Sie hat den Einzelnen nunmehr aus sienem sozialen Gefüge herausgleöst, und ihn DIREKT mit einer Aussage mit Wahrheitsanspruch (denn JEDES Sprechen ist ein Sprechen mit diesem Anspruch) konfrontiert. Damit hat sich sein Forum nach und nach erst internalisiert und damit individualisiert, einerseits, wenn auch anderseits zentralisert. Weil das Angebot des zu Lesenden mit einem mal vom Inhalt getrennt wird, und keiner von Gott bestimmten und bestimmbaren Hierarchie unterliegt. 

Die Anpreisung als Element des Interesses eines Einzelnen wird ja sogar zum Element der Verführung, der Übertölpelung, also ein Verstoß gegen die Freiheit, die Gott immer läßt. Während die Autorität als gottgewoltle Autorität eben auch das von Gott Gewollte zuführt, wenn das zu Lesende vond er Autorität gewählt und dem Einzelnen angepaßt wird. Im übrigen die Idee des Lehrers. Das erst führt dazu, einen weiteren Bogen schließen zu können, nämlich den, daß die Welt in ihrem Ursprung von einem personalen Symbol ausgeht - und das ist die Schrift als Bewegungsbild (Begriff, also "schaffende Hand") selbst. 

Was (wir greien kurz vor) zu einem Weltbegreifen hinlenkt, in dem sämtliche Dimensionen der Schöpfung eine Differenzieung in jeweiligen Dimensionen (als Ebenen des Realen) in einer Linie stehen, die im rein gehauchten Wort beginnt, und bis zum (sagen wir) simpelsten Blattdetail der Birke oder der Formd des menschlichen Zahns führt, also unendlich dimensional ZUGLEICH (nicht technisch-funktional, also in diesem dümmlich-reduktiven Ursache-Wirkungs-Begriff eines "Hintereinander". und auch noch je für sich absolut zu denken) ist.
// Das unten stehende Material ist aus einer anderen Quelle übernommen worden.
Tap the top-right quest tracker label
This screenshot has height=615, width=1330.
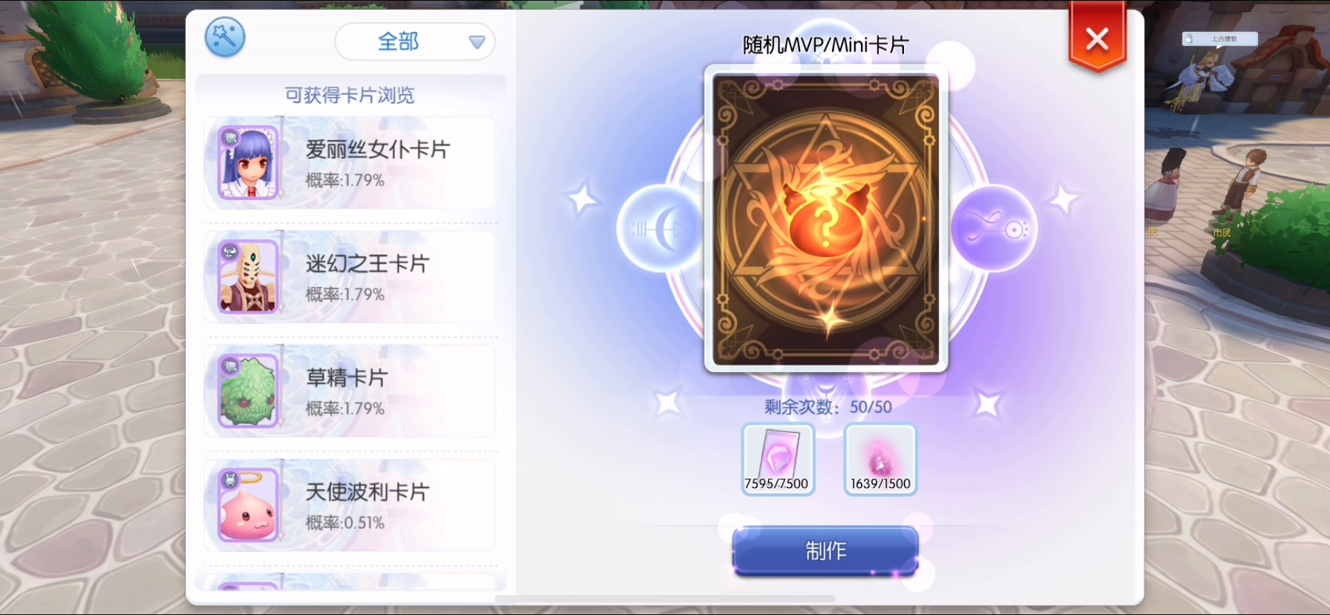coord(1220,39)
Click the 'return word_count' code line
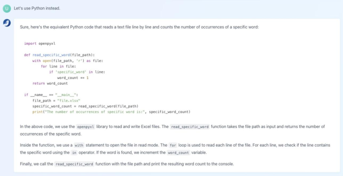Image resolution: width=343 pixels, height=176 pixels. [x=50, y=83]
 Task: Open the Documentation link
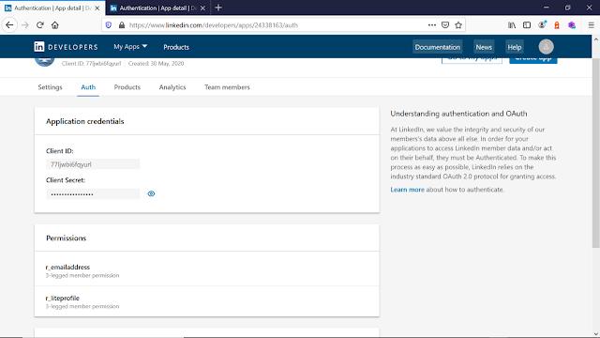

Diese Entwicklung ist natürlich als Kulturphänomen immer dort und zu einem Zeitpunkt zu beobachten, zu dem sich die Einheit einer Kultur bereits aufzulösen begonnen hat. Die Schrift ist der Versuch, diese Einheit aber noch aufrecht zu halten, indem er ihren Gebrauch offiziellen Wahrheitsinstanzen überläßt. Das waren erst die Fürsten und Könige, darin wieder vor allem die Priester (die die Prinzipien der Gesamtordnung schützten und parat halten), um allmählich in die Niederungen der Profanierung durch Verknüpfungspunkte zu wandern, die kontroversenanfällig, also potentiell einheitszerstörend waren, wie die Wirtschaft, wie Einzelverordnungen der Macht. 

Wobei die Beobachtungen von Kalr Witfogel durchaus Gewicht haben dürften, daß die zwangsweise Aufrechthaltung von Ordnung durch Gesetze durch große Kollektivprojekte (allen voran: Bewässerungsprojekte) angestoßen worden ist.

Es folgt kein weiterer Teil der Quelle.